David Virtue has handily published a talk by Lionel Deimel on the Anglican Covenant. Lionel is a leading progressive Episcopalian in Pittsburgh. Virtue's publication of the whole talk is here. Deimel's own commentary on excerpts from the talk (which he has published in full as a PDF) is here on his own blog. The talk as a whole is fascinating as it recounts some of the standard lines against the Covenant while not quite coming down completely on the side of TEC rejecting the Covenant: Deimel allows there is a case for TEC going with a discernible flow of Communion approval for the Covenant.
Here I want to pick up one point which I think represents an 'annoying truth' about the proposed Covenant which activists against the Covenant hurry past. Deimel's talk ends in this way:
" Rejecting the Covenant may or may not derail what seems like an unstoppable express, but, at the very least, we will not be complicit in destroying Anglicanism or paying for the destruction of our own church. In the end, our mission might be to pick up the pieces of the Anglican Communion and reconstitute them as a fellowship that is truly Anglican."

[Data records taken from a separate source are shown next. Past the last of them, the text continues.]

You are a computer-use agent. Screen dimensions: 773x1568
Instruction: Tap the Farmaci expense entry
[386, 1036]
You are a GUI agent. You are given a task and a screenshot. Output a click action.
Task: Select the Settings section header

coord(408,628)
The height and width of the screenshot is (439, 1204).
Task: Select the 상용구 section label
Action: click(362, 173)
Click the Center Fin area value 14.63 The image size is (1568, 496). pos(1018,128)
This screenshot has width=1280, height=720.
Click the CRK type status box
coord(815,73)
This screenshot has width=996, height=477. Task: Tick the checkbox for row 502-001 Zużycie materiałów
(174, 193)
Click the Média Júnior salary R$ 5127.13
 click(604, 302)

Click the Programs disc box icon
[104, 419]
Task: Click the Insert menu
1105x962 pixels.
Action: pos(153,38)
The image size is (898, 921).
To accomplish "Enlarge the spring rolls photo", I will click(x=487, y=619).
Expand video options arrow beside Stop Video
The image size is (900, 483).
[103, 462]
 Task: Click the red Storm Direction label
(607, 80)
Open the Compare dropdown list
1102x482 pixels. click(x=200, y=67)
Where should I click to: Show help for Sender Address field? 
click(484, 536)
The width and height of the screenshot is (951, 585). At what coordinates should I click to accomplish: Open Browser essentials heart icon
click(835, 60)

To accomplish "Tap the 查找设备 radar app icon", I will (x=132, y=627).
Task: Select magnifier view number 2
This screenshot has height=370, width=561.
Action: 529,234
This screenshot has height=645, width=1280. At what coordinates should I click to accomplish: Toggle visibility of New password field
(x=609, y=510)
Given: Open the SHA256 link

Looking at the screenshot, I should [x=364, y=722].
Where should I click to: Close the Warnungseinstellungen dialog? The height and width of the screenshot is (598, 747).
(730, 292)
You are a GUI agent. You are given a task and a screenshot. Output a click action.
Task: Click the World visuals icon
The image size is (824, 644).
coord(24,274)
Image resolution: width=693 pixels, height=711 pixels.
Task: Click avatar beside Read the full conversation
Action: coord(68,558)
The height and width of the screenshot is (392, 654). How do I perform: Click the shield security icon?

Truly Anglican! What on earth is 'truly Anglican'? Since the whole of the talk is intelligent, rational, and insightful it is right and proper that the word 'truly' is understood to mean something in this context. It is not a descriptive word thrown into the sentence as a flourish. 'Truly' has to do with 'true': there is a true Anglicanism which can be distinguished from a false Anglicanism. Further, 'truly Anglican' means some kind of definition going on as to what is true Anglicanism and what is not true Anglicanism. Indeed the sentence speaks about reconstituting broken Anglicanism, a task which implies knowledge of how to go about intentional work on Anglicanism compared with (say) letting Anglicanism randomly evolve. That word 'fellowship' implies some sense of a shared definition as well as intention. So 'truly Anglican' involves definition of what being Anglican means, and a shared definition at that. A definition which Anglicans make a decision to agree to. Finally, note that implicitly the reconstituted Anglican fellowship will not include those who do not buy into the definition of what is 'truly Anglican'.
Sounds like a Covenant with disciplinary teeth by another name!
This point has been made by me before on this blog. Despite the arguments against the Covenant sounding like the choice before us is to have a Covenant or to not have a Covenant, as long as we remain committed to being 'truly Anglican' then the choice before us is to have a written Covenant or an unwritten Covenant.
The advantage of a written Covenant over an unwritten Covenant is that we know what we are agreeing to with the former. With the latter shadowy players behind the scenes have ample opportunity to change the meaning to suit the occasion. Real Anglican democracy lies in the way of transparency with a written Covenant. True Anglican justice lies with a Covenant known to all signers and not with an unwritten Covenant the contents of which noone knows for sure.
It is an annoying truth about the Anglican Covenant that there will be a Covenant as long as Anglicans wish to distinguish true from false Anglicanism. We cannot escape the Covenant, we can only make a choice as to whether it will be written down or not.